(GIVEN INSTRUCTION)
Rewrite the rows from the start of the rows through the line containing "pos(207,202)", replacing "thermometer" with "gear" and leaving everything else unchanged.

-- START --

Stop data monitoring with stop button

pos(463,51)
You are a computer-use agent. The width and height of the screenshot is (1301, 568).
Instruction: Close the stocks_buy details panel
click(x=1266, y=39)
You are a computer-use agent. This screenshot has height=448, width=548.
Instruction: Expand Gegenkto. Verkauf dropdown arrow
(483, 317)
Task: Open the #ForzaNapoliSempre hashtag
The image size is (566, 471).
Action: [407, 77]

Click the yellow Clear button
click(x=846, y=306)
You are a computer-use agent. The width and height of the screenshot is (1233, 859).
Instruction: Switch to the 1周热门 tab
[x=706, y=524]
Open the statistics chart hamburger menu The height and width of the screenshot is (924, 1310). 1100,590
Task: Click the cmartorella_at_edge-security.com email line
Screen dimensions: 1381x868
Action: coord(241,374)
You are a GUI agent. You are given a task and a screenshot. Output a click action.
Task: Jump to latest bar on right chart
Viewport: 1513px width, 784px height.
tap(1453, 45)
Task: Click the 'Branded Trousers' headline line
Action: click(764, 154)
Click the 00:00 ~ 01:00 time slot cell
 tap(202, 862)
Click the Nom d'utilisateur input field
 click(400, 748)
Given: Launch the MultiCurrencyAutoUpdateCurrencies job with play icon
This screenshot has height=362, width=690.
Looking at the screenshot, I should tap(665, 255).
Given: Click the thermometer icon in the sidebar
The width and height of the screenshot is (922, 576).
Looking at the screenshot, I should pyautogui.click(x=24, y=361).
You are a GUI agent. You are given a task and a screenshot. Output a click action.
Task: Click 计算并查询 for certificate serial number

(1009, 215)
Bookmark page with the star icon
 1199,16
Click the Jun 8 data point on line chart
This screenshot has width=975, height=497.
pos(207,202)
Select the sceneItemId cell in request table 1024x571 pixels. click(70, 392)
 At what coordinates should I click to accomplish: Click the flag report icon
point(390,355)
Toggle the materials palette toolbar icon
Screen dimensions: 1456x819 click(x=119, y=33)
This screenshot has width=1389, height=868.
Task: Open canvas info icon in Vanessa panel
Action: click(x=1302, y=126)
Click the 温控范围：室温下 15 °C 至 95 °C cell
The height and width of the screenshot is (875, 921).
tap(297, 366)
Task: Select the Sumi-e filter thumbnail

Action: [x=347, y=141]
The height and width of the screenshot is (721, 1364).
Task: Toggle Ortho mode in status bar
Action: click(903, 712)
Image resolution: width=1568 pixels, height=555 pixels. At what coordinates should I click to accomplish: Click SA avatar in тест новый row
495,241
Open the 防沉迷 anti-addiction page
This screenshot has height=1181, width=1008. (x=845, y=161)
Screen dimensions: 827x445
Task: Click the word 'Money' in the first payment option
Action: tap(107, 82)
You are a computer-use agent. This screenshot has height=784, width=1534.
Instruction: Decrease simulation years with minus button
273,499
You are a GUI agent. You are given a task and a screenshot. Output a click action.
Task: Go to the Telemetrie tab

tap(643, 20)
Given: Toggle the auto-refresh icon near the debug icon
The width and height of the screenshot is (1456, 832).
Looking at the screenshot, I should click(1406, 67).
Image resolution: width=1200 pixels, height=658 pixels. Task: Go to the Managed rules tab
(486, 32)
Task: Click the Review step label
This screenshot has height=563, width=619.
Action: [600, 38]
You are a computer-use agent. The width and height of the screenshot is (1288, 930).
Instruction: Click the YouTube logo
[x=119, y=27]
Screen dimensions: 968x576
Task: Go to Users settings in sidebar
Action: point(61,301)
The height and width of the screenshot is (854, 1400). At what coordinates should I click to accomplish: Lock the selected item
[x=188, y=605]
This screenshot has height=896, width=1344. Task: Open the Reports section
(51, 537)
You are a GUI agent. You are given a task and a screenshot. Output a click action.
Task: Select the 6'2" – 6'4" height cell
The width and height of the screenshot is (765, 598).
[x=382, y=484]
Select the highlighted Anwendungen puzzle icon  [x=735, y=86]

-- END --

(SOLUTION TO THIS TASK)
Stop data monitoring with stop button

pos(463,51)
You are a computer-use agent. The width and height of the screenshot is (1301, 568).
Instruction: Close the stocks_buy details panel
click(x=1266, y=39)
You are a computer-use agent. This screenshot has height=448, width=548.
Instruction: Expand Gegenkto. Verkauf dropdown arrow
(483, 317)
Task: Open the #ForzaNapoliSempre hashtag
The image size is (566, 471).
Action: [407, 77]

Click the yellow Clear button
click(x=846, y=306)
You are a computer-use agent. The width and height of the screenshot is (1233, 859).
Instruction: Switch to the 1周热门 tab
[x=706, y=524]
Open the statistics chart hamburger menu The height and width of the screenshot is (924, 1310). 1100,590
Task: Click the cmartorella_at_edge-security.com email line
Screen dimensions: 1381x868
Action: coord(241,374)
You are a GUI agent. You are given a task and a screenshot. Output a click action.
Task: Jump to latest bar on right chart
Viewport: 1513px width, 784px height.
tap(1453, 45)
Task: Click the 'Branded Trousers' headline line
Action: click(764, 154)
Click the 00:00 ~ 01:00 time slot cell
 tap(202, 862)
Click the Nom d'utilisateur input field
 click(400, 748)
Given: Launch the MultiCurrencyAutoUpdateCurrencies job with play icon
This screenshot has height=362, width=690.
Looking at the screenshot, I should tap(665, 255).
Given: Click the gear icon in the sidebar
The width and height of the screenshot is (922, 576).
Looking at the screenshot, I should pyautogui.click(x=24, y=361).
You are a GUI agent. You are given a task and a screenshot. Output a click action.
Task: Click 计算并查询 for certificate serial number

(1009, 215)
Bookmark page with the star icon
 1199,16
Click the Jun 8 data point on line chart
This screenshot has width=975, height=497.
pos(207,202)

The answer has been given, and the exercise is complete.